> Work to be completed
Whichever lines of the material contain "computer", copy each of them.

────────────────────

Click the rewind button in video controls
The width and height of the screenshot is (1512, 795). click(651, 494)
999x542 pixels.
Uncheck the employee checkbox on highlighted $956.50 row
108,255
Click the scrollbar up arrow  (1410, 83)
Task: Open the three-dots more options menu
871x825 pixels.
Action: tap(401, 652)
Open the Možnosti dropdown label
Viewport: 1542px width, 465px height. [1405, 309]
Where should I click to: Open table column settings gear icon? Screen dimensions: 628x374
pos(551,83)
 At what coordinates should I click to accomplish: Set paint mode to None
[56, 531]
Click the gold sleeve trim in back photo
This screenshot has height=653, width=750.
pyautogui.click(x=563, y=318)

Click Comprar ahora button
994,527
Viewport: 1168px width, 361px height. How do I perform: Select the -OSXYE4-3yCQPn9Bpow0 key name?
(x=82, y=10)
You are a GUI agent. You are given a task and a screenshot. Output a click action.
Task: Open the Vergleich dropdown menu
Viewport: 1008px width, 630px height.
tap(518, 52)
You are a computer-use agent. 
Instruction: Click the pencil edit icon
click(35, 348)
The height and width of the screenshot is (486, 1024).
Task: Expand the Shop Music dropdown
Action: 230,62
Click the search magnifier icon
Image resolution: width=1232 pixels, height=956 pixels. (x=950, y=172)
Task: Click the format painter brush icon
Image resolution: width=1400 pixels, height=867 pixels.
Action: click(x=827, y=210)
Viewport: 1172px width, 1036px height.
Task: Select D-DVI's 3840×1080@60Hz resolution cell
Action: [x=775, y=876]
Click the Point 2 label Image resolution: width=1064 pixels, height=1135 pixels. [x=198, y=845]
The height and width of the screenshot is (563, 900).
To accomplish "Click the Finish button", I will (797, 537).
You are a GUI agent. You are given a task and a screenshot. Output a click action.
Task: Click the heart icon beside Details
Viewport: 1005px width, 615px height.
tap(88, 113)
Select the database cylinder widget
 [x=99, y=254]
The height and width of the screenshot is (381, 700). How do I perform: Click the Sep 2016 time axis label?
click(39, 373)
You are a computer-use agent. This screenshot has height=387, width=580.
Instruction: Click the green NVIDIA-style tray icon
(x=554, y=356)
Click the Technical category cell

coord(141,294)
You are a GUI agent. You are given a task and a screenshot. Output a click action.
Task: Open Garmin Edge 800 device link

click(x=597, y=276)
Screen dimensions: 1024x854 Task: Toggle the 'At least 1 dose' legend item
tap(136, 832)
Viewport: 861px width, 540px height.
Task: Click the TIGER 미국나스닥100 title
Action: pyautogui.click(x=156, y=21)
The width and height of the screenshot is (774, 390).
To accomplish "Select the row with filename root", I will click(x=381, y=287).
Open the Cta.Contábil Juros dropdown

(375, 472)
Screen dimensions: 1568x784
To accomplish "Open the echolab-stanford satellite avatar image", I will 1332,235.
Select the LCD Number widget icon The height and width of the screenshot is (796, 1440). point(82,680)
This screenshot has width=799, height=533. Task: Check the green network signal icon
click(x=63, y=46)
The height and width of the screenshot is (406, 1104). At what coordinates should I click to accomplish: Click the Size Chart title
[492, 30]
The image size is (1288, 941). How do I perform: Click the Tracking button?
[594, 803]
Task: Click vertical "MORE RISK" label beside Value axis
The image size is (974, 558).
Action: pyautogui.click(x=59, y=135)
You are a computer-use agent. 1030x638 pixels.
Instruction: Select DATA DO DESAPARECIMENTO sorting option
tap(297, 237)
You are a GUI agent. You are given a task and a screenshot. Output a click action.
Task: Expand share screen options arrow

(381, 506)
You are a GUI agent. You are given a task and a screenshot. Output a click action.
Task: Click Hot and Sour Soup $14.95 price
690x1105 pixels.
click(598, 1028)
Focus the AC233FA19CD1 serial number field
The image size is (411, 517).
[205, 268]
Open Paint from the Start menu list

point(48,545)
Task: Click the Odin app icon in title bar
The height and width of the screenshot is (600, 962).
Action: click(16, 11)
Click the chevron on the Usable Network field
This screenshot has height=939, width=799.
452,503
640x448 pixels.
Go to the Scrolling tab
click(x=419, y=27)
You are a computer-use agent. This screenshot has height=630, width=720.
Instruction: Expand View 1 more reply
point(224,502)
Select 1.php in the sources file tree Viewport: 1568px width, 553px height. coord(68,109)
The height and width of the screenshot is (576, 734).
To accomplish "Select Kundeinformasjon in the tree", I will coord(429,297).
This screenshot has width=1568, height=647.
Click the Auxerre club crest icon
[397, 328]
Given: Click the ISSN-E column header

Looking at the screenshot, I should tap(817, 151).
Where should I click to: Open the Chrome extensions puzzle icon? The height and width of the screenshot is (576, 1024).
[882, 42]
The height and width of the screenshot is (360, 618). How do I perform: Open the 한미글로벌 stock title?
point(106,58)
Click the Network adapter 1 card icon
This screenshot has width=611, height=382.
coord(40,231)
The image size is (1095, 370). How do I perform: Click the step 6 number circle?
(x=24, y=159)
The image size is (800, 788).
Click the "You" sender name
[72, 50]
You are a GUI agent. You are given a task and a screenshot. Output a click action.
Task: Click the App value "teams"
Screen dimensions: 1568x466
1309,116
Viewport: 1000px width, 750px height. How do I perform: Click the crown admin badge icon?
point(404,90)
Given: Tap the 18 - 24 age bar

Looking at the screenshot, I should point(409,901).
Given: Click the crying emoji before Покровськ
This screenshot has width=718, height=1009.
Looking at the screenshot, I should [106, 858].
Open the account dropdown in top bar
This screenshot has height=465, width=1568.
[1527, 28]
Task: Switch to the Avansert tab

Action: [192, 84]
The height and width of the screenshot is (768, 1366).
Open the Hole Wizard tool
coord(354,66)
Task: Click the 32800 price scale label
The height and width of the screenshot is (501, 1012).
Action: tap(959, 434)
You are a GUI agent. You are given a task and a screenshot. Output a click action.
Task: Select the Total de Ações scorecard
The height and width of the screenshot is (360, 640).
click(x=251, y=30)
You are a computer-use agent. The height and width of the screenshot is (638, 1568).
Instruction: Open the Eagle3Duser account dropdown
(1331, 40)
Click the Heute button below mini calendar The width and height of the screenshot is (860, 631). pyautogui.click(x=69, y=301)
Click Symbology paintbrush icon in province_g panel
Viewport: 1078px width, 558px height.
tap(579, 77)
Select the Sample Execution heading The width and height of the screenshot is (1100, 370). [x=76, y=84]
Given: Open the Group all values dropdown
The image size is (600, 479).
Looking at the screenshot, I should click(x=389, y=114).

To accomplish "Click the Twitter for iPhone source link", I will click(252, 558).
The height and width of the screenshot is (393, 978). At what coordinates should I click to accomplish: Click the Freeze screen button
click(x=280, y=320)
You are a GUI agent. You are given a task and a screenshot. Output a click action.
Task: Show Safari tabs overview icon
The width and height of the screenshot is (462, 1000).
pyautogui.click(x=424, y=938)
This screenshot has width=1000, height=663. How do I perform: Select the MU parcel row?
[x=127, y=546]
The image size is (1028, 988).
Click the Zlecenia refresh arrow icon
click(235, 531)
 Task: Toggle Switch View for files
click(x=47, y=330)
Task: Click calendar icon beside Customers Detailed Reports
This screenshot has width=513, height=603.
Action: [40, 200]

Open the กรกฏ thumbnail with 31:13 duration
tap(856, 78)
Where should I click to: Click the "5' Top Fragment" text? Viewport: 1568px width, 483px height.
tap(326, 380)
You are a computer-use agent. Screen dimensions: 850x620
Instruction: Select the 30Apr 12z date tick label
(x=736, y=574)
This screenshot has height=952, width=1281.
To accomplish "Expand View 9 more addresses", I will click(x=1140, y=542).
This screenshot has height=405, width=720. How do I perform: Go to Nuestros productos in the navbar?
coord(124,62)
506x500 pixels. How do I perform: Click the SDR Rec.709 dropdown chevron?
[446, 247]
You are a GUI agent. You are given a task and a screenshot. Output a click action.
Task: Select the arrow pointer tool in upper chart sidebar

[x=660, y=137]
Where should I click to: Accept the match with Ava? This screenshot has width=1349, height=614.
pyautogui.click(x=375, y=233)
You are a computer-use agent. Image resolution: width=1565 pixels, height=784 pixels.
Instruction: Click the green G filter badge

────────────────────

> Result of this task
You are a computer-use agent. 
You are a computer-use agent. This screenshot has height=387, width=580.
You are a computer-use agent. 1030x638 pixels.
You are a computer-use agent. This screenshot has height=630, width=720.
You are a computer-use agent. The height and width of the screenshot is (638, 1568).
You are a computer-use agent. Screen dimensions: 850x620
You are a computer-use agent. Image resolution: width=1565 pixels, height=784 pixels.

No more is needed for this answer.